Stated task 1:
Answer these questions using the passage on conditional probability, one per line:
(a) In what case is \(\mathbb{P}(A \mid B)\) undefined?
(b) Which error does `_validate_condition` raise when a condition is not in the event space?
(c) In the running example, what does \(\mathbb{P}(H \mid B)\) represent?
Stated task 2: Continue the passage on conditional probability from the point where it stops.

-------- Source

Conditional probability

The probability of an event \(A \in \mathcal{F}\) conditioned on (or given) an event \(B \in \mathcal{F}\) is defined as \(\mathbb{P}(A \mid B) = \frac{\mathbb{P}(A, B)}{\mathbb{P}(B)}\). Note that \(\mathbb{P}(A \mid B)\) is undefined if \(\mathbb{P}(B) = 0\).

class ProbabilityMeasure(ProbabilityMeasure):

  def __or__(self, conditions: list[Event]) -> ProbabilityMeasure:
    """Condition the measure on a set of events.

    Parameters
    ----------
    conditions : list[Event]
        The events to condition on.

    Returns
    -------
    ProbabilityMeasure
        A new measure conditioned on the intersection of the events.
    """
    condition = reduce(frozenset.intersection, conditions)

    self._validate_condition(condition)

    measure = {
        event: self(event, condition)/self(condition)
        for event in self._domain.sigma_algebra
    }

    return ProbabilityMeasure(self._domain, measure)

  def _validate_condition(self, condition: Event):
    if condition not in self._domain.sigma_algebra:
      raise ValueError("The conditions must be in the event space.")

    if self._measure[condition] == 0:
      raise ZeroDivisionError("Conditions cannot have probability 0.")

In our running example, the probability that a vowel is high given that it is back is the conditional probability \(\mathbb{P}(H \mid B) = \frac{\mathbb{P}(H, B)}{\mathbb{P}(B)}\).

----------------
-------- Data shown

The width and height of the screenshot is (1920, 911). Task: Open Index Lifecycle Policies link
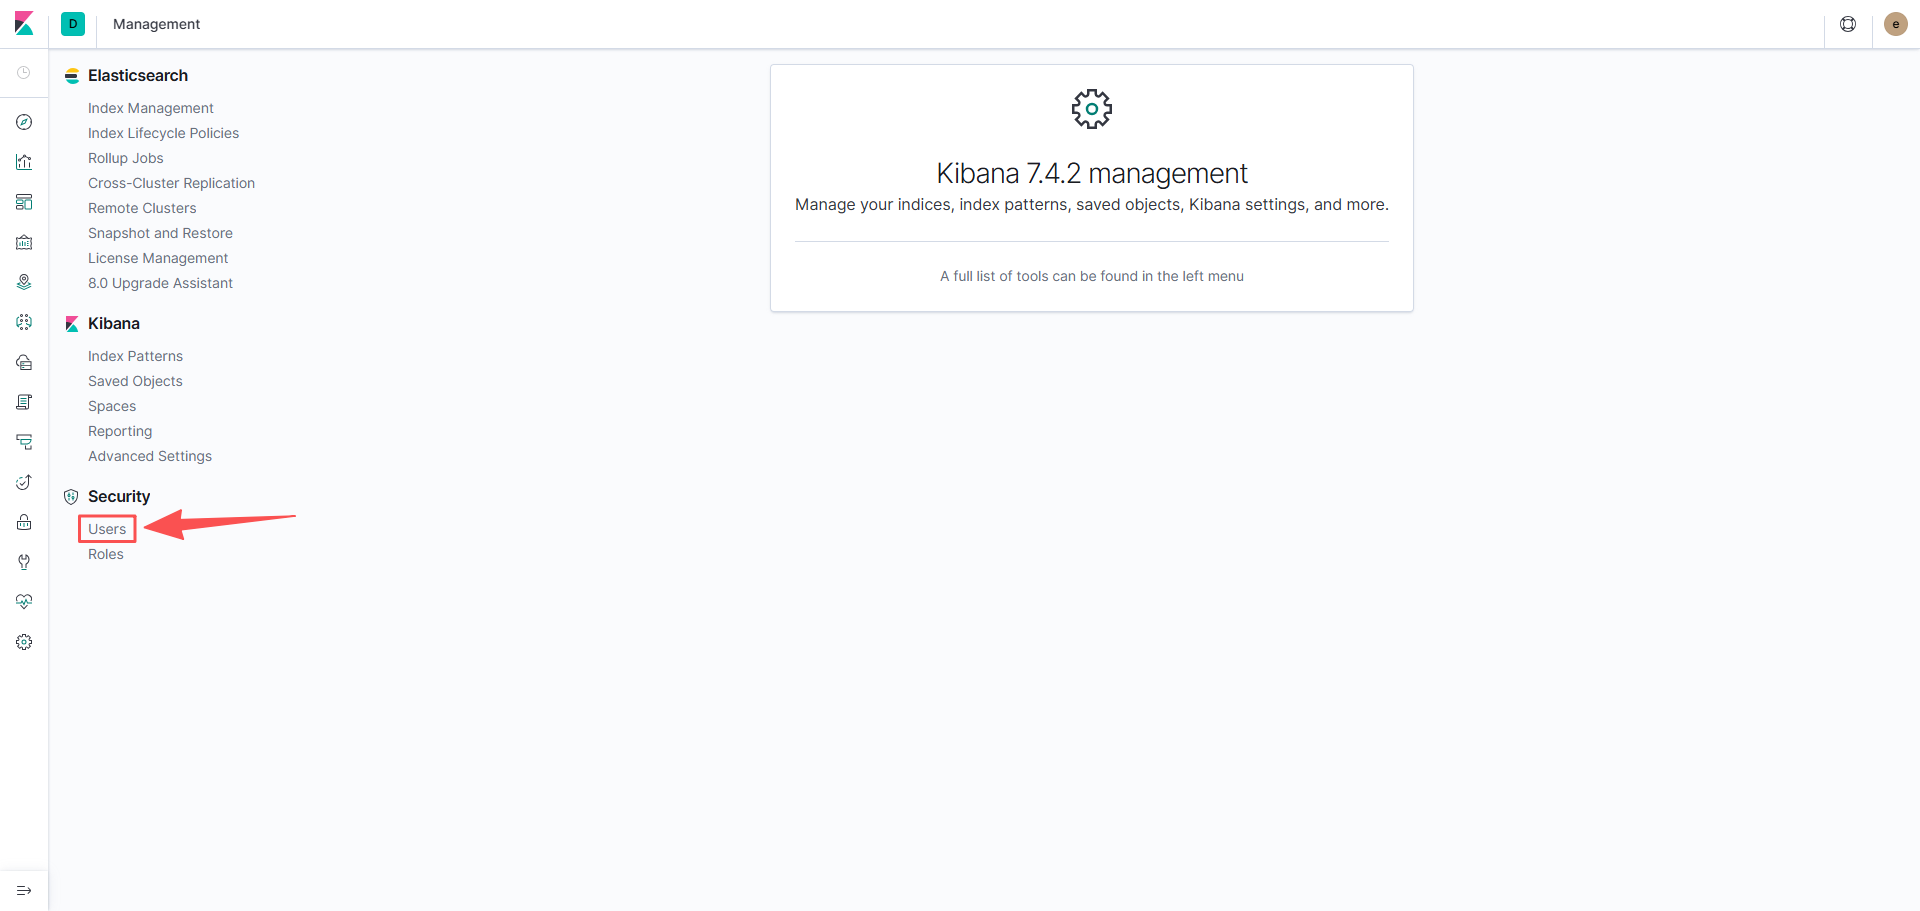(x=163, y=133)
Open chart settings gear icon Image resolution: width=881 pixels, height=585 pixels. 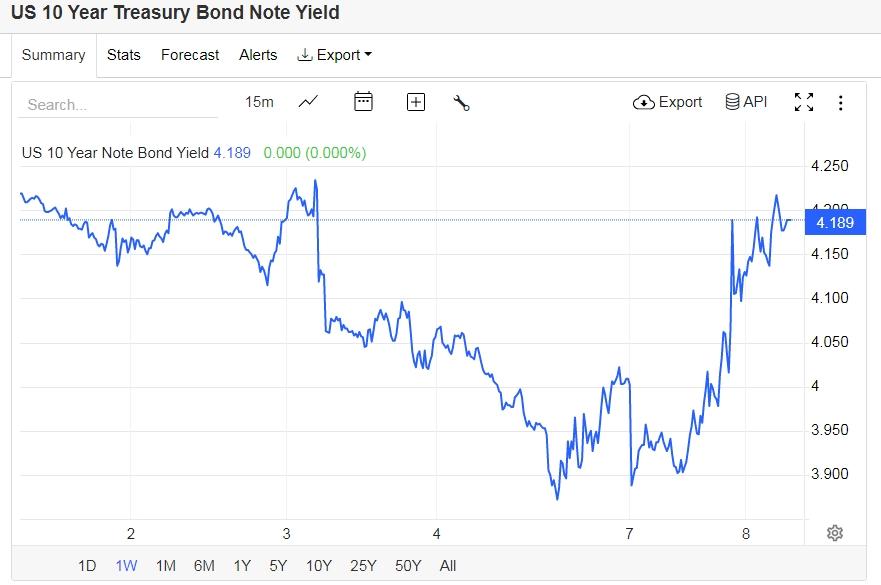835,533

----------------

Written response 1:
(a) It is undefined when \(\mathbb{P}(B) = 0\).
(b) It raises a `ValueError`.
(c) It represents the probability that a vowel is high given that it is back.

Written response 2:
highness_backness_measure = {
    event: len(event)/len(highness_backness_space.atoms)
    for event in highness_backness_space.sigma_algebra
}

measure_highness_backness = ProbabilityMeasure(
    highness_backness_space,
    highness_backness_measure
)

measure_given_back = measure_highness_backness | [back]

measure_given_back(high)
0.5

From this definition, it immediately follows that \(\mathbb{P}(A, B) = \mathbb{P}(A \mid B)\mathbb{P}(B) = \mathbb{P}(B \mid A)\mathbb{P}(A)\), which in turn implies Bayes’ theorem.

\[\mathbb{P}(A \mid B) = \frac{\mathbb{P}(A, B)}{\mathbb{P}(B)} = \frac{\mathbb{P}(B \mid A)\mathbb{P}(A)}{\mathbb{P}(B)}\]

Bayes’ theorem will be very important in this course.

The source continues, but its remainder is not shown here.